Contrary to the lounges in conventional budget hotels
(TV blaring CNN Headline News, generic sofas, picked over danishes at the
breakfast bar), this is a common area people actually seem to enjoy
frequenting. They’ve got a live music schedule posted, and big groups of locals
seem to be eating here as well as guests. As I people-watched during dinner,
I’m surrounded by single travelers journaling, tables full of wine-sipping boomers, Asian
tourists playing a card game I can’t follow, young backpackers, and resort
employees hanging out after their shifts. I heard Spanish, Eastern European
accents, the Queen's English, and languages I couldn’t begin to place all in one
The food is as good as the crowd. The café is low key; you stand in line to order and clear your own table, though when the line slows down the employees in the kitchen come out to take your dishes. The menu is better than the self-service implies; they’ve got wine, beer, and surprisingly nice entrées for a camp-type resort. Everything from steak to vegetarian options. I had an amazingly filling vegan chili served a top herbed rice, side salad, whole wheat roll, and a pleasant, local pinot noir. All for $19 with tip. (I was so ravenous I forgot to snap the picture until I was already half-way through.) Apparently, the carnivorous options are also fantastic; the pork chop with green chili sauce elicited an “Oh. My. God.” from one table over. And the British backpackers next to me raved about their meals: “I’ve been dying for a dinner like this!”

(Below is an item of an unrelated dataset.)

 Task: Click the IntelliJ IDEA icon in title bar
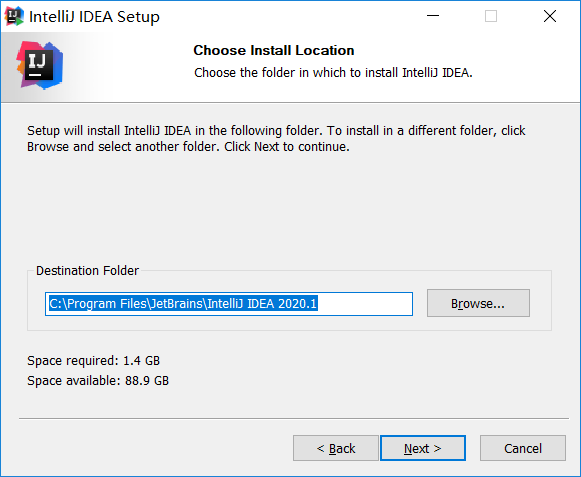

The décor is rustic-quirk: bikes stored on ceiling clips amongst the wagon-wheel lighting fixtures, plenty of potted plants, leather couches in front of an old wood-burning stove, and one of the best-stocked game shelves I’ve seen in a long time. (Everything from Candy Land to a full set of poker chips and cards.) There are photo collages of employees on the walls and a homey mish-mash of wooden tables and chairs. Inexplicably, album jackets from a Bing Crosby Christmas album and a jacket marked only with “Christmas 1970” are balanced on a ledge above the entrance. I hated to leave but I was starting to have difficulty keeping my eyes open; a 50K and a glass of red wine will do that to a girl.

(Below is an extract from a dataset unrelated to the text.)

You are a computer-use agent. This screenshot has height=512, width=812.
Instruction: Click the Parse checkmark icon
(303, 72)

Breakfast only confirmed my affection. (Any place that includes four different kinds of Lara Bars in their candy concession counter will get a special place in my heart.) Although they weren’t on the chalkboard menu, I asked for vegan pancakes because they were featured on the café’s website. After cursing at his co-workers in a good-natured Australian drawl for using up the last of the mix without creating more, the chef promised they’d be right out in 20 minutes. They arrived in less time and were, like the chili, delicious and really filling. The vegan sausage I also ordered were more like vegan hot dogs; I don't recommend them. But the pancakes -- oh! the pancakes! -- paired with fruit made exactly the kind of refueling meal I needed before starting the long journey back home.